Pendant six années, l’armée américaine honora et respecta cette protection. En 2009, le Département d’Etat américain a livré ces 3400 personnes au gouvernement irakien pro-iranien. Depuis lors, le camp d’Achraf a été attaqué à deux reprises par l’armée irakienne entrainée et équipée par les américains.
Ce sont des véhicules fabriquées aux Etats Unis qui ont été utilisés pour écraser les gens, des bulldozers américains qui les écrasent en remblais et des armes américaines qui furent utilisées pour les abattre.
La seule chose que notre gouvernement a fait au sujet de ces attaques est d’interdire aux républicains américains Dana Rohrabacher et R-Calif de mener une enquête.
A l’appréciation des guerriers américains qui ont servi ces six années au côté de l’ancienne armée de libération nationale en Irak, un grand nombre d’anciens politiciens européens et américains ainsi que d’anciens dirigeants gouvernementaux se sont réunis pour discuter. Pourtant, notre Département d’Etat refuse d’admettre qu’il a tort.

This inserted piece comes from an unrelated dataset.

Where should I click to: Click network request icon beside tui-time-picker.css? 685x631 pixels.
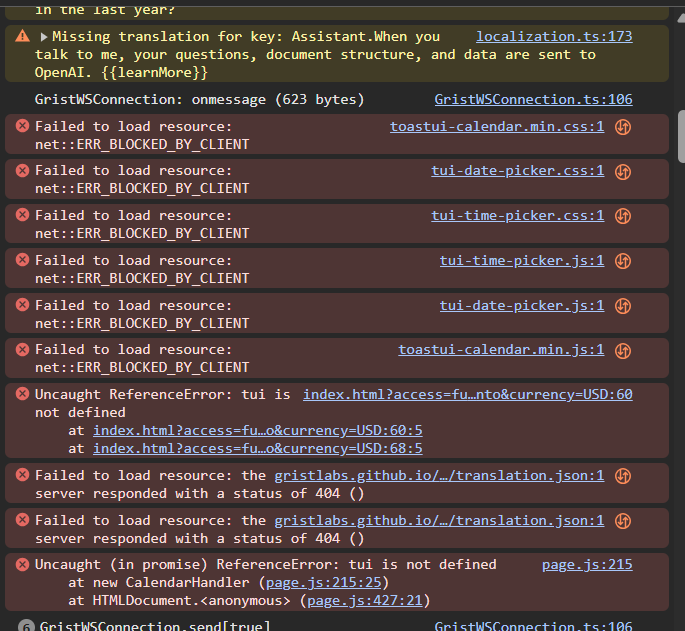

Il continue également d’ignorer la loi de 2004 identifiant le critère d’organisation terroriste étrangère adoptée par le Congrès, qui ne répond pas au l’OMPI. Le Département d’Etat a même ignoré la décision de 2010 de la Cour d’appel DC exigeant la conformité avec cette loi. En Avril 2012, ce même tribunal fédéral n’a pas cru l’argument mou du Département d’Etat selon lequel Hillary Clinton est «trop occupé» pour respecter leur mandat précédent.
La décision de la cour qui vient d’être rendue prouve même que le Département d’Etat n’est pas au-dessus des principes fondateurs de la Constitution des États-Unis.
Ces questions sont parmi les nombreuses que Richardson et d’autres ont depuis longtemps posées. Au lieu d’écouter les dirigeants américains et européens, notre branche exécutive attaqua les défenseurs américains de l’OMPI.
Foulant soigneusement du pied le Premier Amendement, les accusations incluent le soutien au terrorisme et l’acceptation d’ honoraires de la part de cette organisation.
J’ai personnellement été témoin de la quantité de travail de ces dignitaires accompli pour aider à corriger cette injustice, la grande majorité de ce qui a été fait sans compensation. Comme j’en ai récemment témoigné devant le Parlement canadien et ai spécifiquement utilisé les attaques sur Richardson comme un exemple, la vitesse à laquelle une première enquête du Département du Trésor prendrait pour que les médias soient saisis, ne peut que suggérer un ordre du jour n’est pas si dissimulé.
Cet ordre du jour consiste à obtenir de ces défenseurs l’OMPI de faire marche arrière et de cesser d’interférer dans l’apaisement du Département d’Etat vis-à-vis de l’actuel gouvernement iranien. C’est un honneur de voir que les attaques portées contre eux n’ont pas faites taire leur témoignage de la vérité.
Au lieu de critiquer Richardson, comme cela a été fait dans les médias et dans le Journal d’ Albuquerque basé sur la désinformation rapidement fournie par notre branche exécutive, l’examen de tous les faits auraient été effectués.
Il est temps de dire la vérité sur l’OMPI et le soutien de Richardson envers la démocratie iranienne.
Le Colonel de l’Armée à la retraite Wes Martin, un résident de Albuquerque, a servi comme officier anti terroriste pour toutes les forces de la coalition en Irak et plus tard en tant que commandant du camp d’Achraf.